Posted on March 10, 2015 by

That time of year is sneaking up on us again…when we are drowning in celebrations and occasions and oozing with smiles and happiness. A time when introverts like me hardly know what to do with ourselves, let alone what to say when we’re put on the spot. The right words usually come to me at the wrong time – about sixty seconds AFTER the fact!

Help is here! No longer will you be sweating the public speaking, or kicking yourself for thinking of that witty one-liner just a little too late.  The recently published book, Toasts: The Perfect Words to Celebrate Every Occasion by June Cotner and Nancy Tupper Ling answers every anxiety ridden thought you might have about what to say, when to say it, and how to walk away feeling like you nailed it.

Toasts Toasts was a long time coming; author June Cotner worked on the compilation of quotes and sayings for nearly a decade before connecting with writer Nancy Tupper Ling. Together they compiled words for every occasion – a peek inside offers everything from a guide to toasting (remember to introduce yourself), etiquette basics (thank the host, make eye contact, go out strong), and a plethora of delicious words for any occasion. 

As a verified ‘word nerd’, I’ve long kept journals of my own ideas, as well as of poetry, quotes, and other assorted lists of things I know I’ll never remember. One aspect of Toasts that I particularly like is the ability to use lines from a variety of well-known and yet-to-be known writers even when I’m not standing in front of a crowd. For example, in the “Birthdays” chapter, I might use an adaptation from William Butler Yeats, “In every succeeding year, may you sing more than you weep” when writing about my children growing up. Found in the “Charity” chapter, Thomas L. Reid’s quote, “May we realize that the best exercise for our hear is bending down and lifting up others” is perfect for my stories of working in Nicaragua. And in “Pets”, George Eliot’s words connect completely with writing about my dog, Cola: “Animals are such agreeable friends-they ask no questions, they pass no criticisms.”

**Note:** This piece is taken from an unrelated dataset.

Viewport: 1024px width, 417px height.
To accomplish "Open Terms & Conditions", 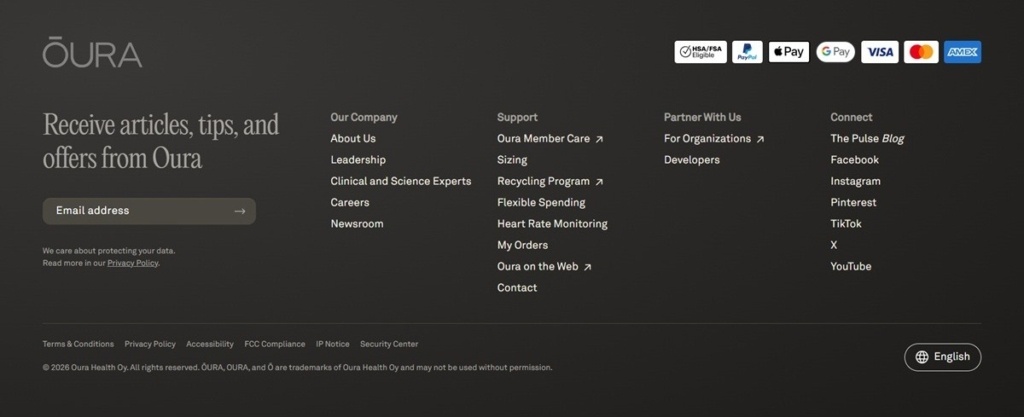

Toasts has something for all the common toasting occasions: for school or camp reunions (is your high school 30th creeping up on you?), to guests and hosts, and high school and college graduations (“You’ve earned your degree, You’ve made the grade, Success will be yours, once your loans are paid” – ugh, does that hit home!). Family reunions (we have a big one in August-and this year, I’ll be ready!), weddings, and memorials each fill a chapter, too. But Toasts also offers some surprises: four chapters devoted to children, children’s blessings (“May you be blessed by your dreams, and the courage to chase them” – ooh, I’m writing that one down!), children’s graces and children’s toasts (those would have come in handy about 20 years ago when I was surrounded by pregnant friends!), homecoming (yes-my college student should make an appearance in June!), patriotic toasts (Grand ‘ole flag party?), and 16 different holidays (May your neighbors respect you, trouble neglect you, the angels protect you, and heaven accept you – gotta love the Irish!).

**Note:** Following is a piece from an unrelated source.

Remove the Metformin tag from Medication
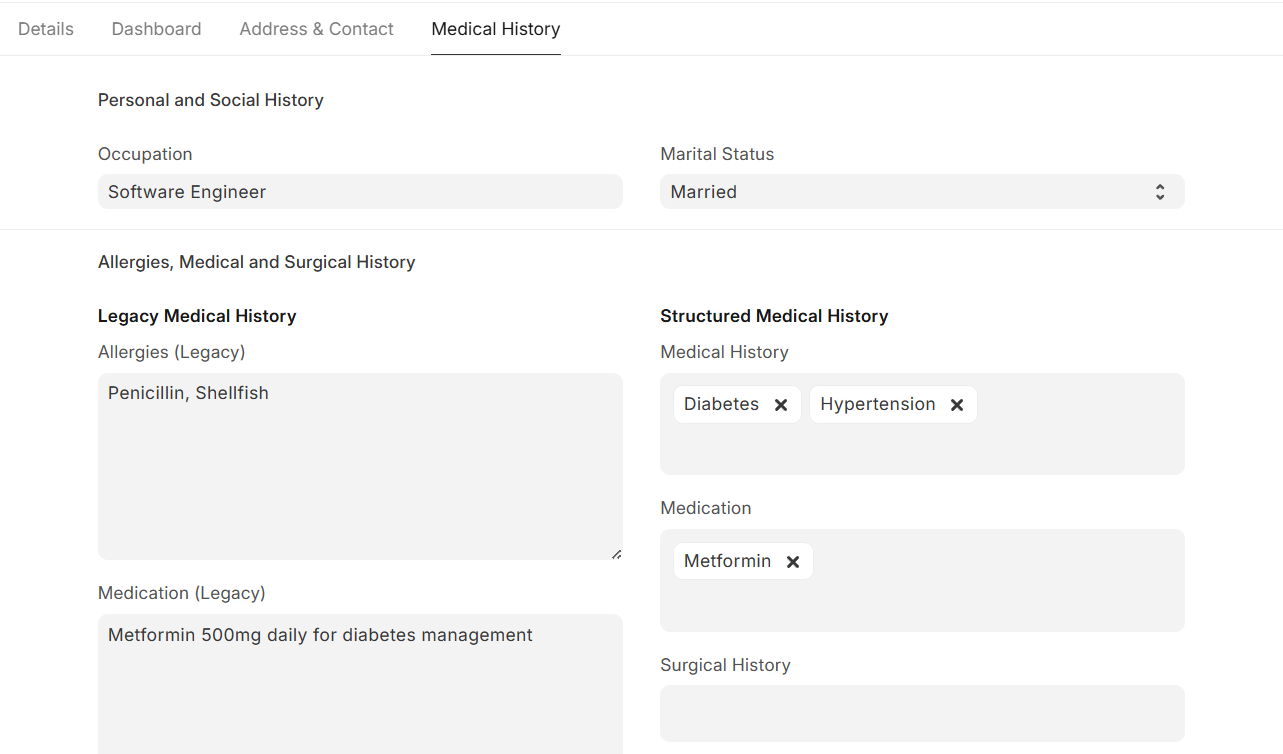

Whether you’re an anxious first time toaster, a seasoned speaker who needs new material, or an introverted writer searching for inspiration, Toasts: The Perfect Words to Celebrate Every Occasion, is the perfect compilation for you. Perfect words to celebrate life, love, and the extraordinary in the ordinary.

Disclosure: I received a copy of Toasts: The Perfect Words to Celebrate Every Occasion for review purposes. These are affiliate links. 

Jennifer Wolfe

Jennifer Wolfe, a writer-teacher-mom, is dedicated to finding the extraordinary in the ordinary moments of life by thinking deeply, loving fiercely, and teaching audaciously. Jennifer is a Google Certified Educator, Hyperdoc fanatic, and a voracious reader. Read her stories on her blog, mamawolfe, and grab free copies of her teaching and parenting resources.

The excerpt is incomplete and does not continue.